Oh, Paris, being in Central Texas now, I feel your pain.  I'm praying for relief soon for us both.

----------


## Dennis

Well, I clicked 'cause I thought it said Paris Underware.

Anyhoo...hate to see the flooding.

----------


## GramChop

Oh, Menace....smh.

----------


## stbartshopper

Wow- had no idea!
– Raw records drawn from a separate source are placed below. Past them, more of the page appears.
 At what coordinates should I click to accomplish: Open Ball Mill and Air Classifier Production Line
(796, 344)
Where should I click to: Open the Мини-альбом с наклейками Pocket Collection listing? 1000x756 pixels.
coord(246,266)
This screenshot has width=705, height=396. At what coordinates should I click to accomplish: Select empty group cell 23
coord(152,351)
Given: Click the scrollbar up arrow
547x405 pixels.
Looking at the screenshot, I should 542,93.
Thanks for sharing.

----------


## jayhawkgirl

> http://www.cnn.com/2016/06/02/europe...ing/index.html
> 
> 
> Oh, Paris, being in Central Texas now, I feel your pain.  I'm praying for relief soon for us both.
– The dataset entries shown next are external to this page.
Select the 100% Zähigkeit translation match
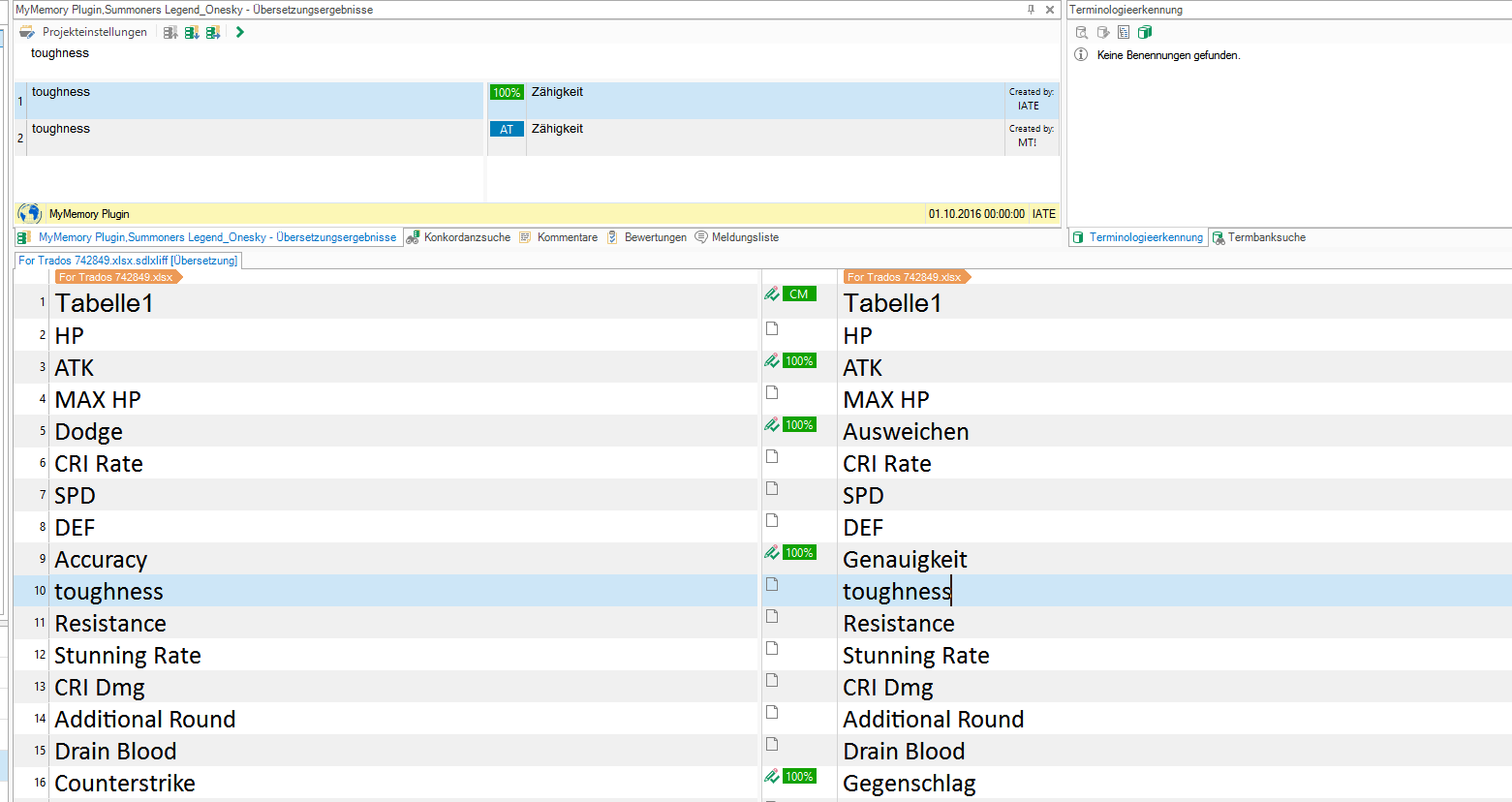[x=557, y=93]
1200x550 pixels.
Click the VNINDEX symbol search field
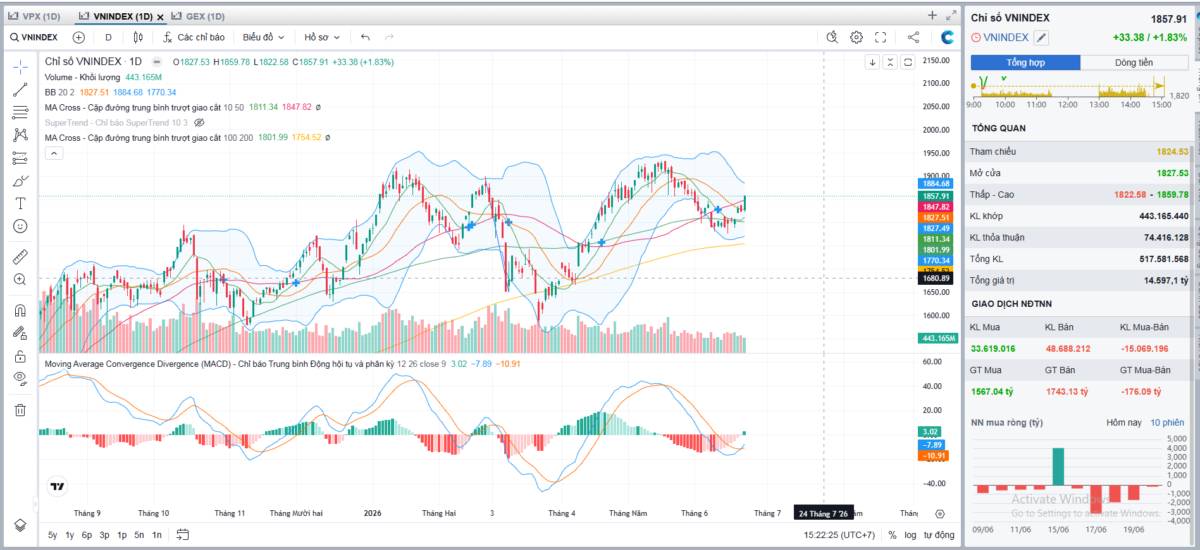point(34,37)
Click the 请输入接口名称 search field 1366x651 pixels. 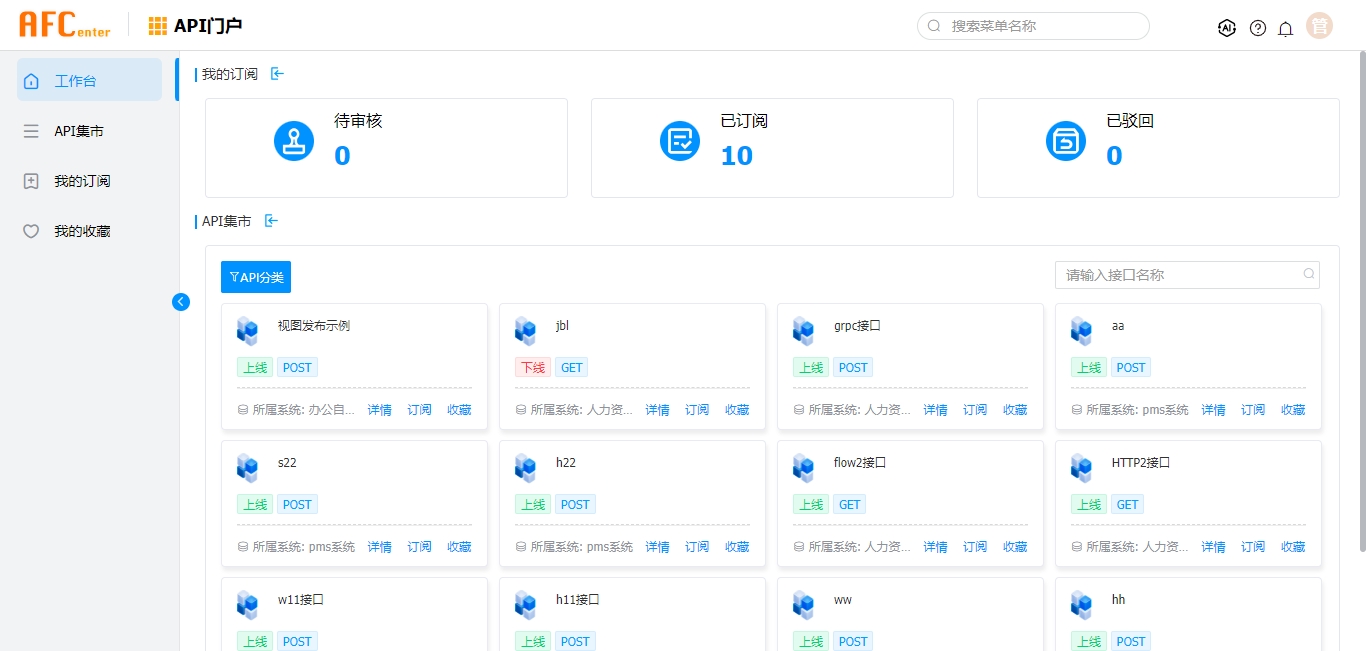click(x=1180, y=275)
I saw on the national news tonight that the Louvre was moving art from the lower floors to higher floors.
As far as Texas goes, I'm sorry there is flooding, but wasn't there recently a drought?

----------


## Dennis

> I saw on the national news tonight that the Louvre was moving art from the lower floors to higher floors.
> *As far as Texas goes, I'm sorry there is flooding, but wasn't there recently a drought*?



Yes. 

When it rains, it never stops.
When it stops, it never rains.

----------


## GramChop

> I saw on the national news tonight that the Louvre was moving art from the lower floors to higher floors.
> As far as Texas goes, I'm sorry there is flooding, but wasn't there recently a drought?



Yes.  Neither are good.  I'm praying for a happy medium.

----------


## GramChop

> I saw on the national news tonight that the Louvre was moving art from the lower floors to higher floors.
> As far as Texas goes, I'm sorry there is flooding, but wasn't there recently a drought?



Yes.  Neither are good.  I'm praying for a happy medium.

----------


## marybeth

> Yes.  Neither are good.  I'm praying for a happy medium.



You can say that again LOL!

And yes, floods are unfortunately not the solution to drought.

----------


## stbartshopper

Apparently the water has crested and things will now get better!

----------